• [WORK ORDER]: Only the words of the entries are wanted, repeated exactly and without images.

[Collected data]
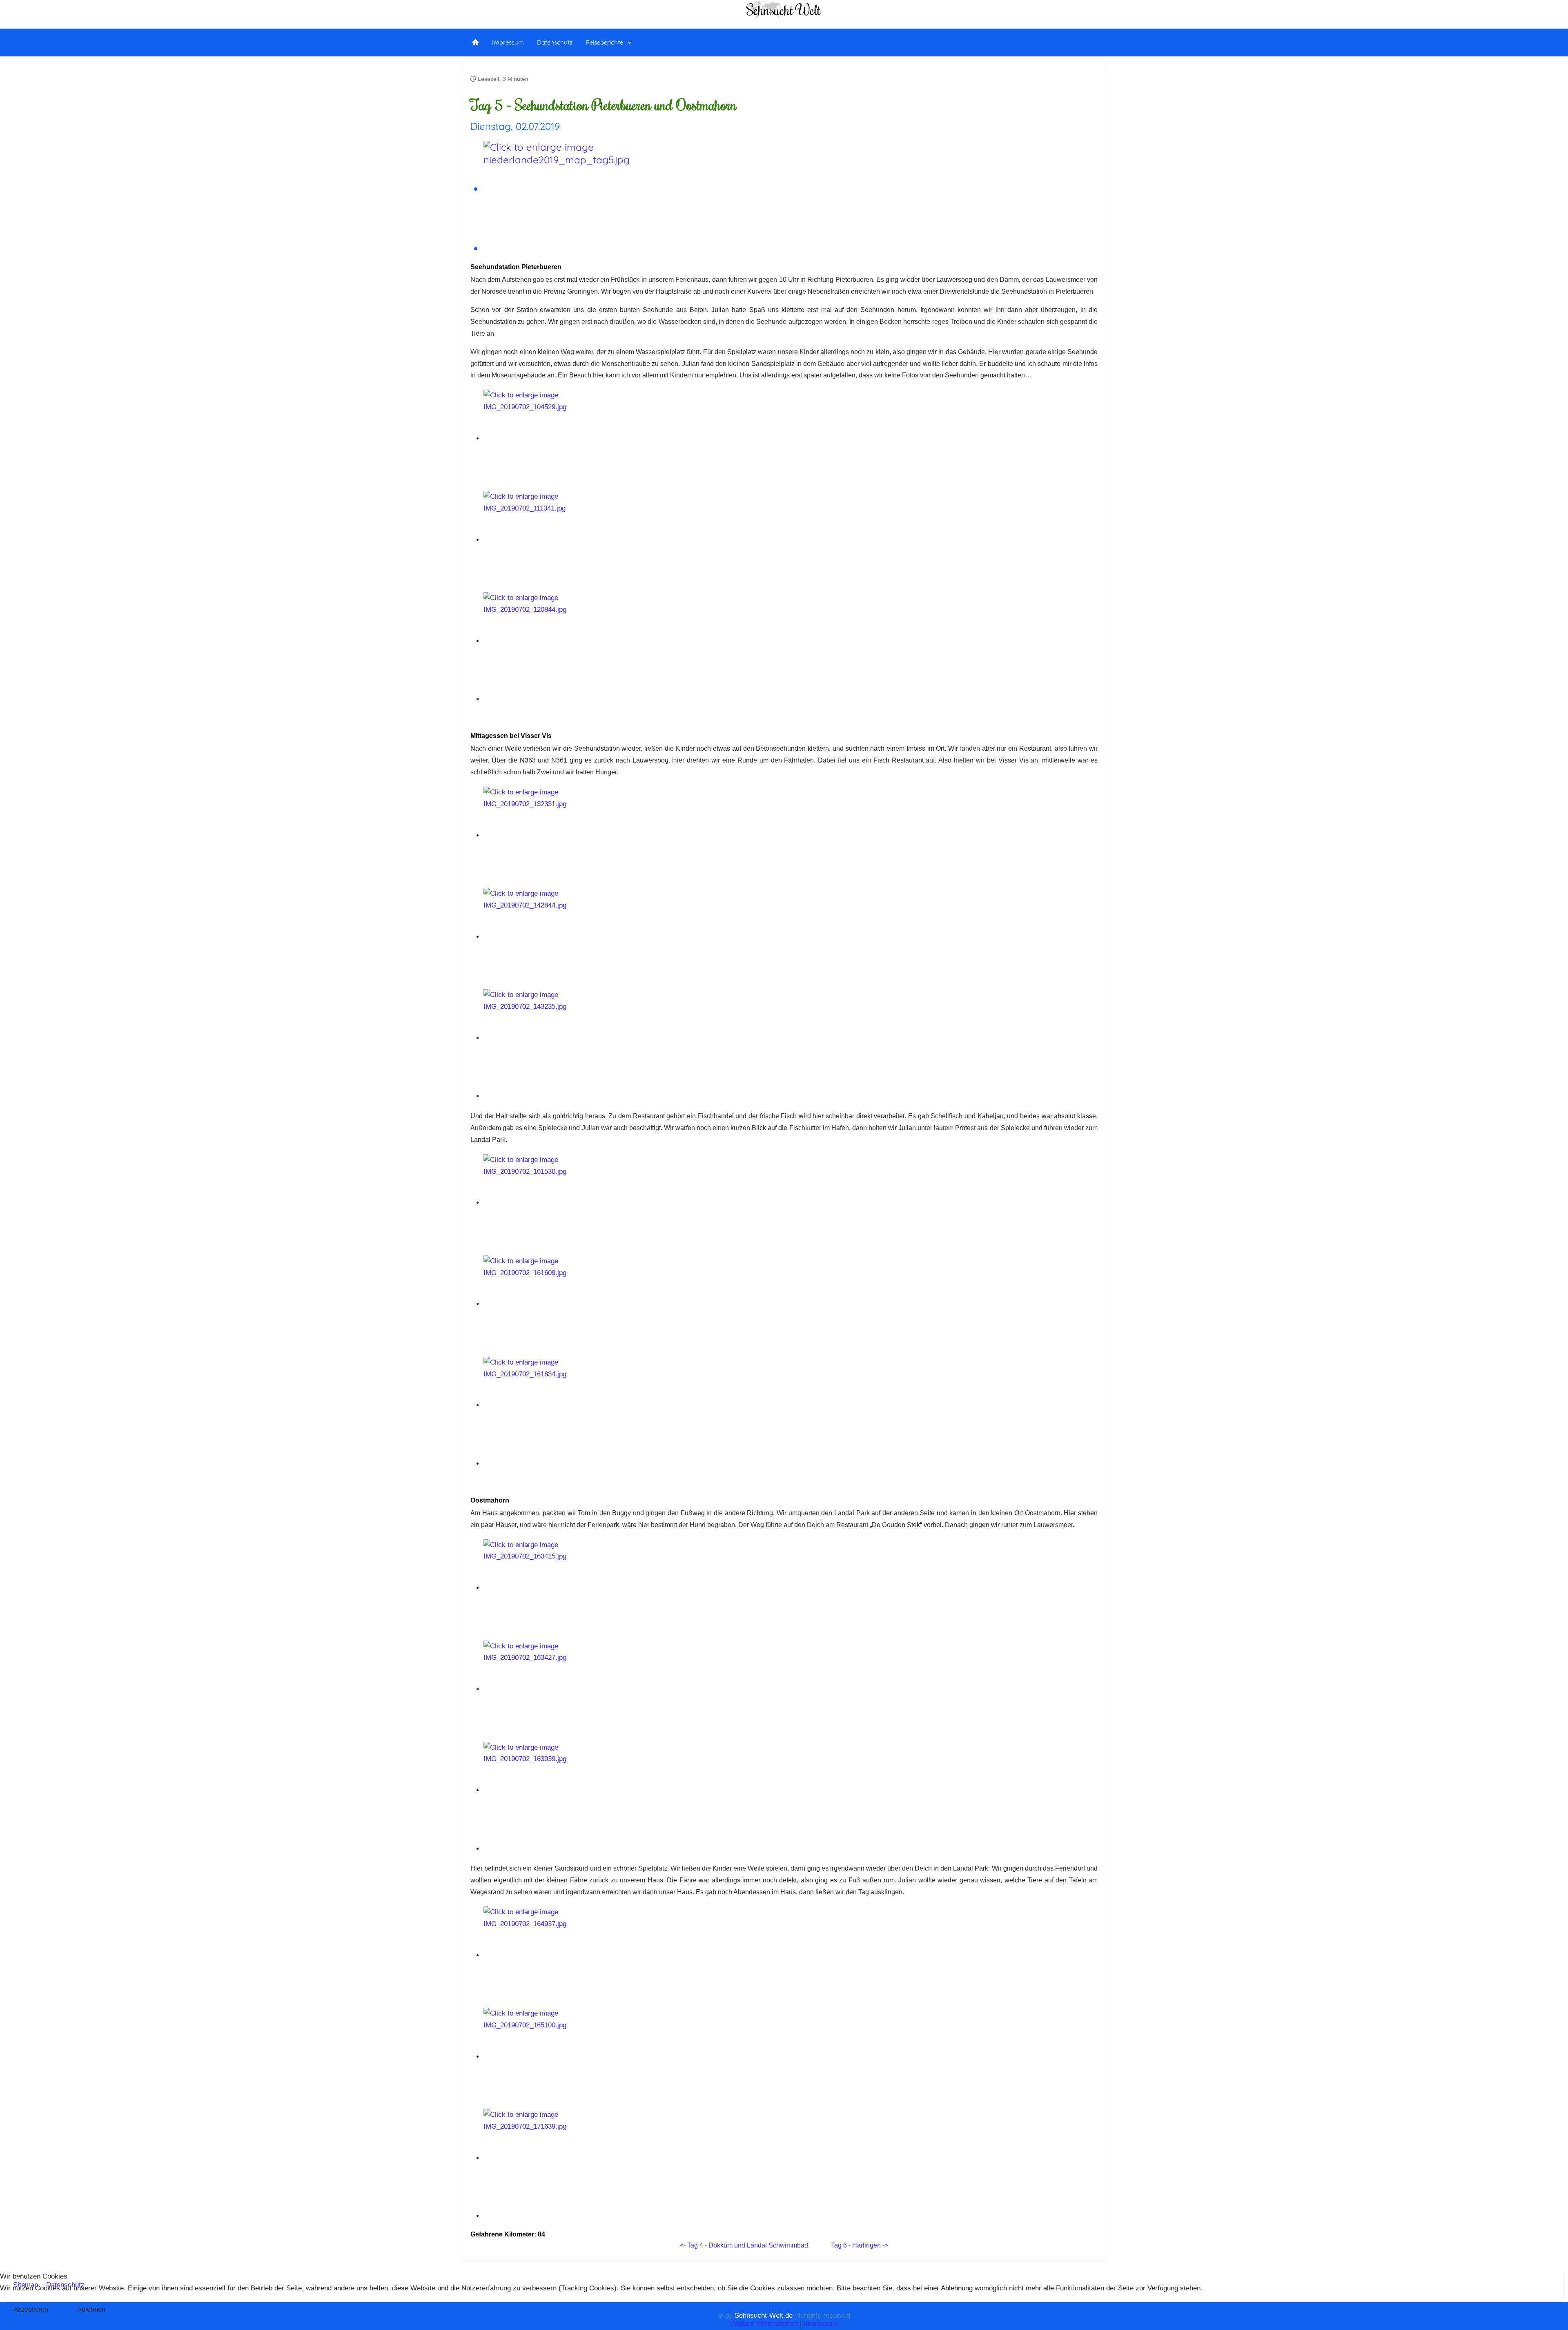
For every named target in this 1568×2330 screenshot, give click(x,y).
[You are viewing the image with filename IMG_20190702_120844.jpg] (556, 641)
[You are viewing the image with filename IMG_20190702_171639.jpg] (556, 2158)
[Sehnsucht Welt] (476, 42)
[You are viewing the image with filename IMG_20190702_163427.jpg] (556, 1689)
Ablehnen (91, 2309)
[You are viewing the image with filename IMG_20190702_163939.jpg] (556, 1790)
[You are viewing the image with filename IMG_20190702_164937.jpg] (556, 1955)
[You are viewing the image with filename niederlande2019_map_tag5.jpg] (556, 189)
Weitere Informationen (764, 2324)
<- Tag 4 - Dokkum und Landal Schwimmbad (744, 2245)
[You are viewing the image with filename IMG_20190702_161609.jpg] (556, 1304)
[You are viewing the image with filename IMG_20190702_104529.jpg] (556, 438)
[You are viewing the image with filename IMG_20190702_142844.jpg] (556, 937)
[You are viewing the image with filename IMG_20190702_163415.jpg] (556, 1588)
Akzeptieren (30, 2309)
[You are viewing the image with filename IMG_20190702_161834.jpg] (556, 1405)
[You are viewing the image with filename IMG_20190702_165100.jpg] (556, 2056)
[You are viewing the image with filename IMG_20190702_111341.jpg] (556, 540)
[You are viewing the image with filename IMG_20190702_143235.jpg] (556, 1038)
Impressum (821, 2324)
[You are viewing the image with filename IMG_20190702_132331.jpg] (556, 835)
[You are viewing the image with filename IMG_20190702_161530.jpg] (556, 1202)
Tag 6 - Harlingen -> (859, 2245)
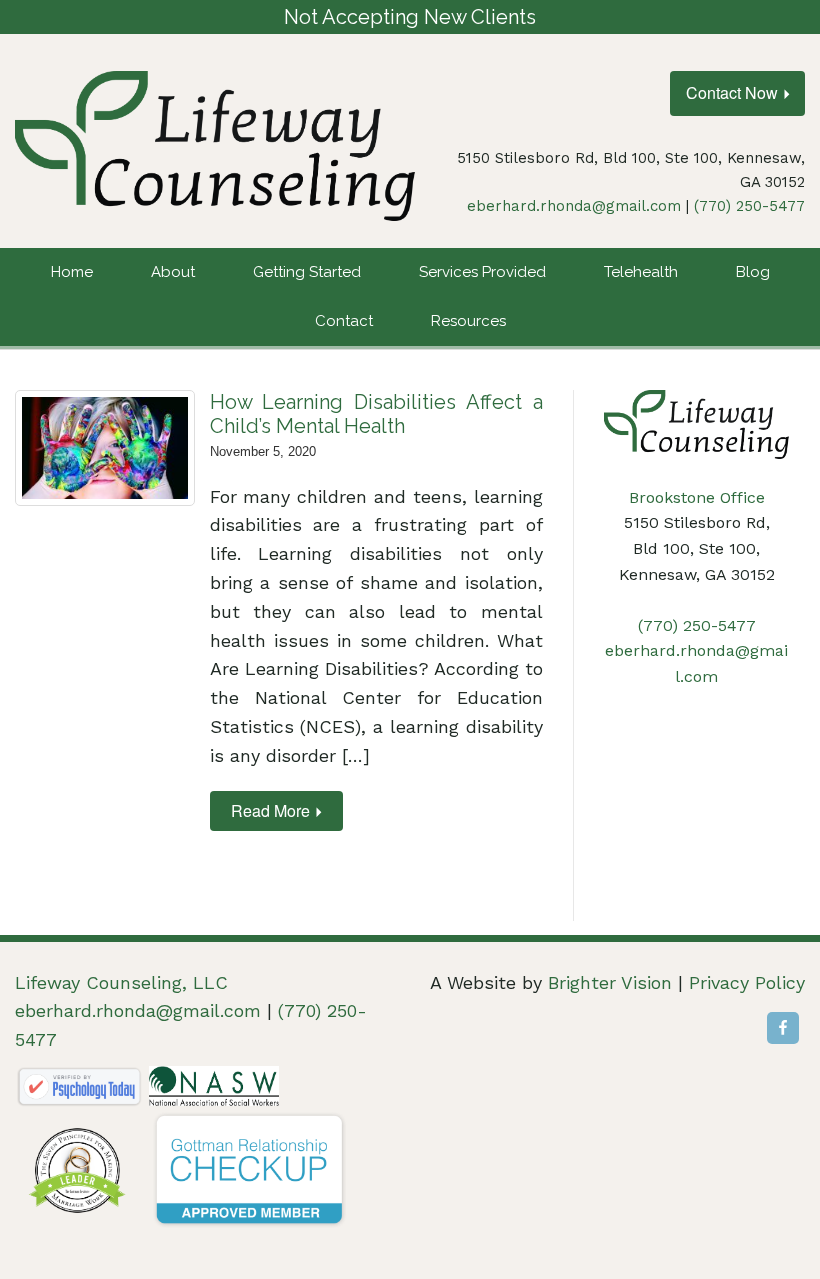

• [SOLUTION TO THE EXERCISE]:
For every named target in this 1568×2330 screenshot, give click(x,y).
[You are viewing the image with filename IMG_20190702_120844.jpg] (556, 641)
[You are viewing the image with filename IMG_20190702_171639.jpg] (556, 2158)
[Sehnsucht Welt] (476, 42)
[You are viewing the image with filename IMG_20190702_163427.jpg] (556, 1689)
Ablehnen (91, 2309)
[You are viewing the image with filename IMG_20190702_163939.jpg] (556, 1790)
[You are viewing the image with filename IMG_20190702_164937.jpg] (556, 1955)
[You are viewing the image with filename niederlande2019_map_tag5.jpg] (556, 189)
Weitere Informationen (764, 2324)
<- Tag 4 - Dokkum und Landal Schwimmbad (744, 2245)
[You are viewing the image with filename IMG_20190702_161609.jpg] (556, 1304)
[You are viewing the image with filename IMG_20190702_104529.jpg] (556, 438)
[You are viewing the image with filename IMG_20190702_142844.jpg] (556, 937)
[You are viewing the image with filename IMG_20190702_163415.jpg] (556, 1588)
Akzeptieren (30, 2309)
[You are viewing the image with filename IMG_20190702_161834.jpg] (556, 1405)
[You are viewing the image with filename IMG_20190702_165100.jpg] (556, 2056)
[You are viewing the image with filename IMG_20190702_111341.jpg] (556, 540)
[You are viewing the image with filename IMG_20190702_143235.jpg] (556, 1038)
Impressum (821, 2324)
[You are viewing the image with filename IMG_20190702_132331.jpg] (556, 835)
[You are viewing the image with filename IMG_20190702_161530.jpg] (556, 1202)
Tag 6 - Harlingen -> (859, 2245)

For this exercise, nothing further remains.